Neuroscience has entered a golden age in which experimental technologies now allow us to record thousands of neurons, over many trials during complex behaviors, yielding large-scale, high dimensional datasets. However, while we can record thousands of neurons, mammalian circuits controlling complex behaviors can contain tens of millions of behaviorally relevant neurons. Thus, despite significant experimental advances, neuroscience remains in a vastly undersampled measurement regime. Nevertheless, a wide array of statistical procedures for dimensionality reduction of multineuronal recordings uncover remarkably insightful, low dimensional neural state space dynamics whose geometry reveals how behavior and cognition emerge from neural circuits. What theoretical principles explain this remarkable success; in essence, how is it that we can understand anything about the brain while recording an infinitesimal fraction of its degrees of freedom?
We present a theory that addresses this question, and test it using neural data recorded from reaching monkeys. Overall, this theory yields a picture of the neural measurement process as a random projection of neural dynamics, conceptual insights into how we can reliably recover neural state space dynamics in such under-sampled measurement regimes, and quantitative guidelines for the design of future experiments. Moreover, it reveals the existence of phase transition boundaries in our ability to successfully decode cognition and behavior on single trials as a function of the number of recorded neurons, the complexity of the task, and the smoothness of neural dynamics. We will also discuss non-negative tensor analysis methods to perform multi-timescale dimensionality reduction and demixing of neural dynamics that reveal how rapid neural dynamics within single trials mediate perception, cognition and action, and how slow changes in these dynamics mediate learning.

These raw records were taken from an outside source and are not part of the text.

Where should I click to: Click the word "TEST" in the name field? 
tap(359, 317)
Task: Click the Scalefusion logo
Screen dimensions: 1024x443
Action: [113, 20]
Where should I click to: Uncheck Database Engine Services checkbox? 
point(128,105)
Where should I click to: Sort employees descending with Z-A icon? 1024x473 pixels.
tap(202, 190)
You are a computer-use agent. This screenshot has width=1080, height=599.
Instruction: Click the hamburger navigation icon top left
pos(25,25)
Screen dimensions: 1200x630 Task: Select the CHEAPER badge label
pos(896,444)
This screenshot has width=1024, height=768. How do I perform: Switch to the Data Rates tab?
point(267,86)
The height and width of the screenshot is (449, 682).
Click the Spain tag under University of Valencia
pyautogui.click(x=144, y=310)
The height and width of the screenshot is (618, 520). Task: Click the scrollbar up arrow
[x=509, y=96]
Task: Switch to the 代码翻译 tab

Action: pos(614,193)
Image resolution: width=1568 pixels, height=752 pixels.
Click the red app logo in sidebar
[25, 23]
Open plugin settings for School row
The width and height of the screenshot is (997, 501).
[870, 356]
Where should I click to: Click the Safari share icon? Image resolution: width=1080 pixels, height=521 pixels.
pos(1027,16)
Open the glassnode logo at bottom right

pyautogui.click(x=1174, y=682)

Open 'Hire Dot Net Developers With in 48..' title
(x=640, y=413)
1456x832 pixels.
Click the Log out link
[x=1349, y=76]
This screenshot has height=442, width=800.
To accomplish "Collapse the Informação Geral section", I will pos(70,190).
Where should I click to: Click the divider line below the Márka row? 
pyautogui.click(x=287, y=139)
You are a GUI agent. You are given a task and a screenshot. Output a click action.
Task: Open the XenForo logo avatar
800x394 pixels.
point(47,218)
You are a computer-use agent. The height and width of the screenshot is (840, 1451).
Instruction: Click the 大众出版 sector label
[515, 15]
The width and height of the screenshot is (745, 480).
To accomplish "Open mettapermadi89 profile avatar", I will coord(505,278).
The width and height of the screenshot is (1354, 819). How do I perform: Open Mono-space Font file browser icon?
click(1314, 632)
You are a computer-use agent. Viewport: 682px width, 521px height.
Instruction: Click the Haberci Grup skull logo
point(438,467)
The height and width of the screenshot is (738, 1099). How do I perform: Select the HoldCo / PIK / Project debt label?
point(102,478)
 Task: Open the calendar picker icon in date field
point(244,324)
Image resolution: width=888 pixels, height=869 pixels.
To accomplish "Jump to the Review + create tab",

Prof. Surya Ganguli triple majored in physics, mathematics, and electrical engineering and computer science at MIT, completed a masters in mathematics and a PhD in string theory at Berkeley, and a postdoc in theoretical neuroscience at UCSF. He is now a professor of Applied Physics at Stanford where he leads the Neural Dynamics and Computation Lab, and is also a consulting professor at the Google Brain Research Team. His research spans the fields of physics, machine learning and neuroscience, focusing on understanding and improving how both biological and artificial neural networks learn striking emergent computations. He has been awarded a Swartz-Fellowship in computational neuroscience, a Burroughs-Wellcome Career Award at the Scientific Interface, a Terman Award, NIPS Outstanding Paper Award, an Alfred P. Sloan foundation fellowship, a James S. McDonnell Foundation scholar award in human cognition, a McKnight Scholar award in Neuroscience, and a Simons Investigator Award in the mathematical modeling of living systems.